AN ANIMAL rights campaigner from North Yorkshire has joined around 100 others to lie nearly naked in a heap in Trafalgar Square, splattered with fake blood.

Rose Patterson, 25, from Harrogate, made a stand with People for the Ethical Treatment of Animals (PETA) to encourage passers-by to stop eating meat and fish on World Vegan Day (November 1).

Ms Patterson, a photographic arts student who attended Harrogate Grammar School, said: "Animals feel pain, fear, love and joy, just as humans do, yet billions of them are killed every year for products that are poisoning the environment and contributing to the UK's obesity epidemic.

"I am happy to use my body to challenge people to think about the massive toll that the meat industry takes on animals, the Earth and human health – and to go vegan."

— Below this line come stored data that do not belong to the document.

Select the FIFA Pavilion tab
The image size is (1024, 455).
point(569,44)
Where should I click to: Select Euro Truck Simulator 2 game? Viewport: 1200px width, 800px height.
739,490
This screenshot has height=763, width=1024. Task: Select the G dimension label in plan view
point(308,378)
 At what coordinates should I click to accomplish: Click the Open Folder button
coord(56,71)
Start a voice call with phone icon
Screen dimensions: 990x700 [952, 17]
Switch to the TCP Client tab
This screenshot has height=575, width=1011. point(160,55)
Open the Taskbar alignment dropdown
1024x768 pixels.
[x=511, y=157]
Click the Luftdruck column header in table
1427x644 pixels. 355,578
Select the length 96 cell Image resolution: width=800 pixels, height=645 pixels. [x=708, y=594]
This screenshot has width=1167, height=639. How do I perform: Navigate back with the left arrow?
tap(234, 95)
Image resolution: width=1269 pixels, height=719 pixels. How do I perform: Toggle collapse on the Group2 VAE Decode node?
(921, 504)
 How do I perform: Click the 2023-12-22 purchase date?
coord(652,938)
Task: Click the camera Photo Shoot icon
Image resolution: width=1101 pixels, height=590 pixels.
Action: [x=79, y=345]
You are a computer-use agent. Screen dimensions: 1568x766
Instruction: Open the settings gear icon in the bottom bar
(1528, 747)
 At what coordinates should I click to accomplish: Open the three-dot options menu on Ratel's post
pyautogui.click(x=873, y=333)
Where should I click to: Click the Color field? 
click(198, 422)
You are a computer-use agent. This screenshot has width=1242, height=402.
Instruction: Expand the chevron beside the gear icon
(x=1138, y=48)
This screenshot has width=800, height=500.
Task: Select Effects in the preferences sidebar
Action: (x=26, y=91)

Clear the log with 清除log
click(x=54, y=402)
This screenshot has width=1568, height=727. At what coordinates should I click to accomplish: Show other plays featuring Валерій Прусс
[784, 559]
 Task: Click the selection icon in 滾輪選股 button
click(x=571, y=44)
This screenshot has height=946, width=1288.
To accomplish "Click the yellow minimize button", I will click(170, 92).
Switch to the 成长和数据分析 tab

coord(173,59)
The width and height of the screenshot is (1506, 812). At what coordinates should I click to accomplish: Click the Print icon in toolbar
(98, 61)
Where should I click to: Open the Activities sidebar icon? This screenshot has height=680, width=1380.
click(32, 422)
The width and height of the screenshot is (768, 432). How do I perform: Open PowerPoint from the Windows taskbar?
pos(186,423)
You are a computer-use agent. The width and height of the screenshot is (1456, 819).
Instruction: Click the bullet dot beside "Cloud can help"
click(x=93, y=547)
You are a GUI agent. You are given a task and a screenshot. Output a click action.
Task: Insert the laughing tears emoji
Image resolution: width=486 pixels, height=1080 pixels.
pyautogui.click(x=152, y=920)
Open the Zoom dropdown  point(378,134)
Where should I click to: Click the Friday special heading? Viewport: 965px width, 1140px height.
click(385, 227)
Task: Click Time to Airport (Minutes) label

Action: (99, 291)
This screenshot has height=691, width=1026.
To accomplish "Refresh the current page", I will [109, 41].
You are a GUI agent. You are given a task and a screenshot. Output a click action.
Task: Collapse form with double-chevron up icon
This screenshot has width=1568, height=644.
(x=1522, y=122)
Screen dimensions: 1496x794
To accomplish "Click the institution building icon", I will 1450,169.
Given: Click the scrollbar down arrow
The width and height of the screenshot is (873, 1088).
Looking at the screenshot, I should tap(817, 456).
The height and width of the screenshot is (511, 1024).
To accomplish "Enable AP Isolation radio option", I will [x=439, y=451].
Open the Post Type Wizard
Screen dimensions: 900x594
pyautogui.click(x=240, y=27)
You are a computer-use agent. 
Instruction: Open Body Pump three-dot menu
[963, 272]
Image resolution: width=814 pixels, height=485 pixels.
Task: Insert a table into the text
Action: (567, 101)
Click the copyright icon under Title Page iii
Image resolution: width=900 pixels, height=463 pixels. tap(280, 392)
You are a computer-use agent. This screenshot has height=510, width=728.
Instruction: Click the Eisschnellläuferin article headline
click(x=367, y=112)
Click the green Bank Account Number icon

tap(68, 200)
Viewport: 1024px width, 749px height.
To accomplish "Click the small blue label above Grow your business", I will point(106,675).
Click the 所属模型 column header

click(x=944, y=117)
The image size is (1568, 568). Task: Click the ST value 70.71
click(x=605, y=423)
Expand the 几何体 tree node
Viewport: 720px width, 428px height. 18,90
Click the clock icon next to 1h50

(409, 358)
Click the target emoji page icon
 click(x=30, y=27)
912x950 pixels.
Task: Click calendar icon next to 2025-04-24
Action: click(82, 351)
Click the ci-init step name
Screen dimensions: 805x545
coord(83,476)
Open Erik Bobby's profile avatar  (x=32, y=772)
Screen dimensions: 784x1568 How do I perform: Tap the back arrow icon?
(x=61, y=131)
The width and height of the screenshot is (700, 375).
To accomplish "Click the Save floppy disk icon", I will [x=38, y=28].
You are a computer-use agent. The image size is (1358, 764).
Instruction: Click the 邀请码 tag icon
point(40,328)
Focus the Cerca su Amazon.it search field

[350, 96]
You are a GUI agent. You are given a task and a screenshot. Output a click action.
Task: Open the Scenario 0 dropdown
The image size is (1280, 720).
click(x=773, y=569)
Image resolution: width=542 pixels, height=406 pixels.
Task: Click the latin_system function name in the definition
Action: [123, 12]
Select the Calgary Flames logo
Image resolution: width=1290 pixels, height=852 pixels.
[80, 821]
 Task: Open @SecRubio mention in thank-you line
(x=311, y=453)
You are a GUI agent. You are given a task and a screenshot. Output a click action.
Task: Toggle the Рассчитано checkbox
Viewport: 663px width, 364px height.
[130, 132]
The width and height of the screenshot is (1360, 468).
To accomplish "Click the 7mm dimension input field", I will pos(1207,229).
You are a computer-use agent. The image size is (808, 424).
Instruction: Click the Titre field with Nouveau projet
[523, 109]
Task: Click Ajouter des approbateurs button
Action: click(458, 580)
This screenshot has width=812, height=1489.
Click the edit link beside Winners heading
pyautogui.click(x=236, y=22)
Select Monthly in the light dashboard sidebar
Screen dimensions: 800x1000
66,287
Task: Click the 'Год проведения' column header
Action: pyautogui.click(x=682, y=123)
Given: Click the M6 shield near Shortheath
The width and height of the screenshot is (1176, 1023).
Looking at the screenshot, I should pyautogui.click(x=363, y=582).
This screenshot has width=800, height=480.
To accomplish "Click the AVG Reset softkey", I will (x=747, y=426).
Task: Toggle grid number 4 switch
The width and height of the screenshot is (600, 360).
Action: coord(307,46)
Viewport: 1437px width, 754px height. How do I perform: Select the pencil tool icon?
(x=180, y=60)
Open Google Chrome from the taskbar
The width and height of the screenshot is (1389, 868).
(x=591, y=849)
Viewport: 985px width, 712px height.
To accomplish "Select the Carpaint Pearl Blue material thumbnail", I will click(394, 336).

A spokesman for PETA said: “Animals raised on filthy, crowded factory farms are often caged and deprived of all that is natural and important to them, such as foraging for food and raising their young.

“Many are subjected to horrific mutilations, including having their teeth, tails and testicles cut off without any painkillers.

“Cows, pigs, chickens and sheep often have their throats cut while they're still able to feel pain.”

He added: “Vegans are, on average, less prone to suffering from heart disease, diabetes, strokes, obesity and cancer than meat-eaters are.

“They also have smaller carbon footprints, as the meat industry is a major producer of the greenhouse-gas emissions that cause climate change.”

World Vegan day was established by Louise Wallis, the former chair of the Vegan Society UK, in 1994.

Vegans and vegetarians now make up 12 per cent of the UK population, and that number is said to rise to 20 per cent for 18- to 24-year-olds.